The first generation of digital photo frames were introduced in the 1990s and included screens with the ability to accept memory cards directly from digital cameras. Widespread adoption of digital cameras in the 1990s left consumers with thousands of digital photos without a viable way to view them. Commercially available digital photo frames started to appear shortly after the introduction of digital photos but did not find market adoption until the mid 2000s when the number of digital photos exploded with the integration of digital cameras into cell phones. First generation frames enjoyed widespread market adoption. The market peaked in 2009 at over $1B worldwide, but the introduction of Apple's iPad started the market's slow decline. First generation frames are still sold today at prices under $100.

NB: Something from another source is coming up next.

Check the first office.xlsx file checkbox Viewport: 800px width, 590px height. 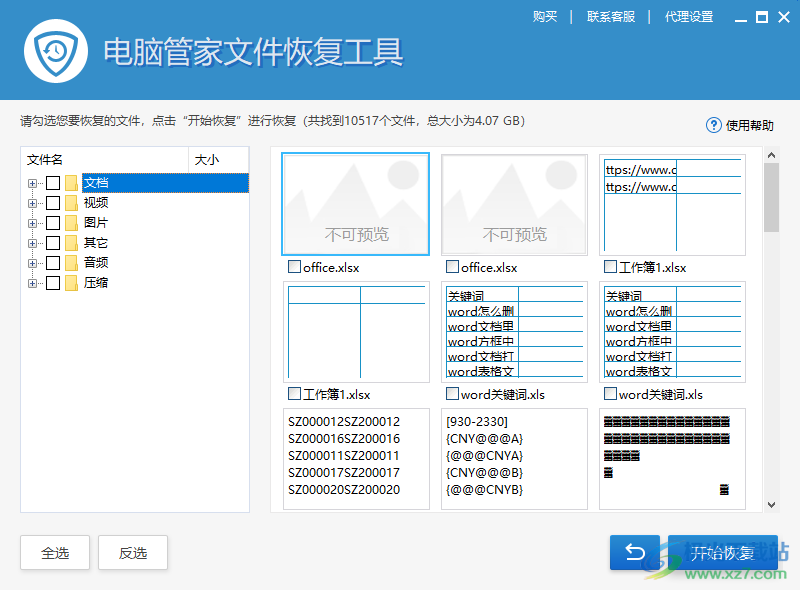[294, 267]
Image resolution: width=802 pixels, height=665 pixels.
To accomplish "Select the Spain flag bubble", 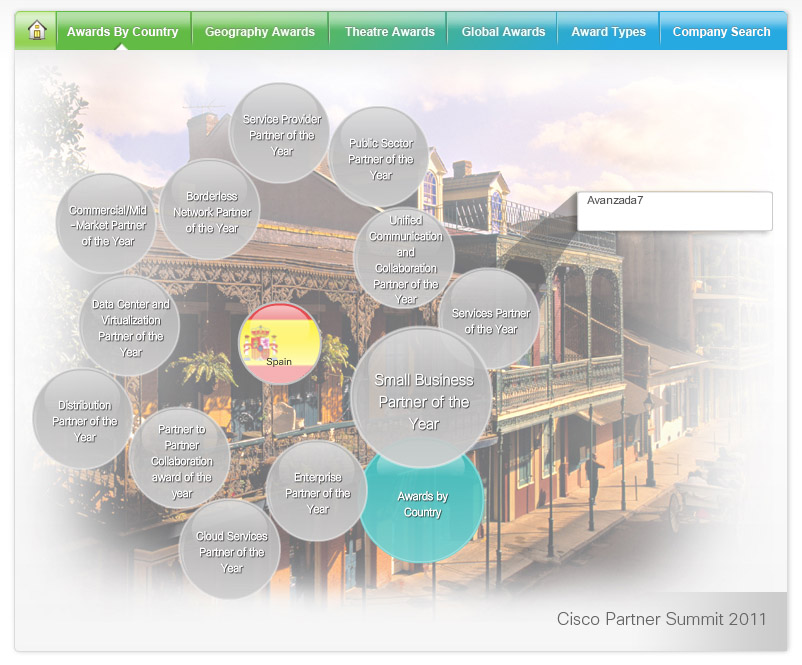I will (x=279, y=344).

The second generation of digital photo frames included connectivity to the Internet. In 1999 with the Ceiva introduced a digital photo frame with dialup connectivity. By 2010 Nixplay and PixStar started to popularize digital frames with wifi connections, allowing consumers to upload photos from the web and connect to cloud based photo sharing and storage sites from Flickr, Picasa, Google Photos, Instagram and Facebook.

By 2016, the third generation of digital photo frames began to appear with companies like PhotoSpring, Aura and Joy. These frames employed tablet platforms to build photo frame features on top of. This allowed the use of touchscreen and battery technology for frames from PhotoSpring and Joy, and camera technology from Aura and Joy.

== Features ==
Digital photo frames range in size from tiny keychain-sized units to large wall-mounted frames spanning several feet. The most common sizes range from 7 in to 20 in. Some digital photo frames can only display JPEG pictures. Most digital photo frames display the photos as a slideshow and usually with an adjustable time interval. They may also be able to send photos to a printer, or have hybrid features. Examples are the Sony S-Frame F800, that has an integrated printer on its back, or the Epson PictureMate Show.

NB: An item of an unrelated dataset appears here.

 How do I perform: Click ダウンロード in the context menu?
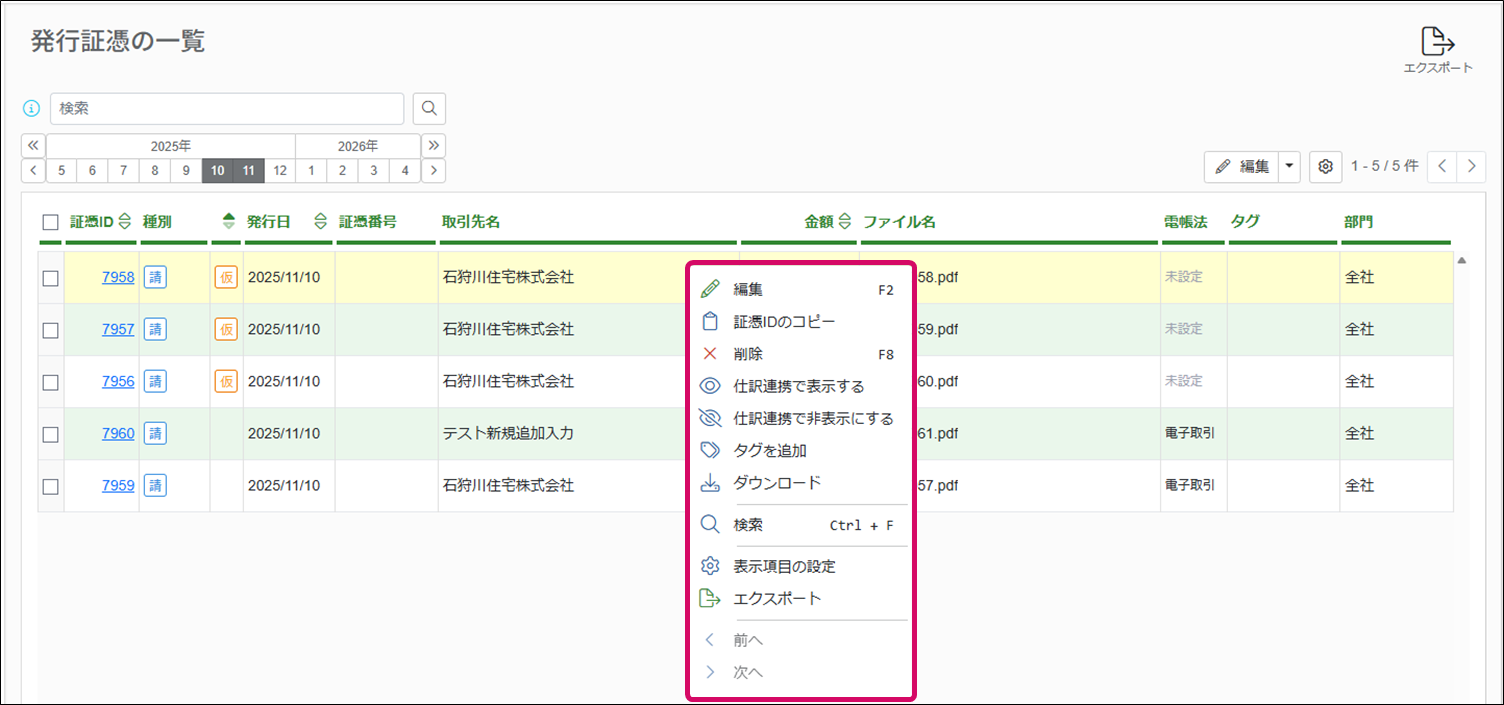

Digital photo frames typically allow the display of pictures directly from a camera's memory card, and may provide internal memory storage. Some allow users to upload pictures to the frame's memory via a USB connection, or wirelessly via Bluetooth technology. Others include support for wireless (802.11) connections or use cellular technology to transfer and share files. Some frames allow photos to be shared from a frame to another.

Certain frames provide specific application support such as loading images over the Internet from RSS feeds, photo sharing sites such as Flickr, Picasa and from e-mail.

Built-in speakers are common for playing video content with sound, and many frames also feature remote controls. Battery-operated units are also available for portable use.

== Aspect ratio ==
The aspect ratio of the frames can vary. Common aspect ratios include: 4:3, 3:2 and 16:9. (Sometimes 16:9 frames are actually 15:9) Depending on the model and features, images which do not exactly fit the aspect ratio of the frame may be cropped, stretched, or shrunk to fit. This could result in, respectively, images that are missing content, distorted, or which have blank space around them. This can be avoided by buying a frame with an aspect ratio that exactly matches the camera, or editing photos to the target aspect ratio before transferring them to the frame.

== Security issues ==
In February 2008, a number of digital photo frames, such as the Insignia brand digital frames manufactured in China, were found to be carrying a Trojan horse dubbed Mocmex on their internal data storage.

Instagram allow third party app users to connect to their Instagram photo content using OAuth to display photo content and authenticate without the app storing login credentials. Digital photo frame apps are using this secure login protocol to eliminate security issues linked to storing login credentials.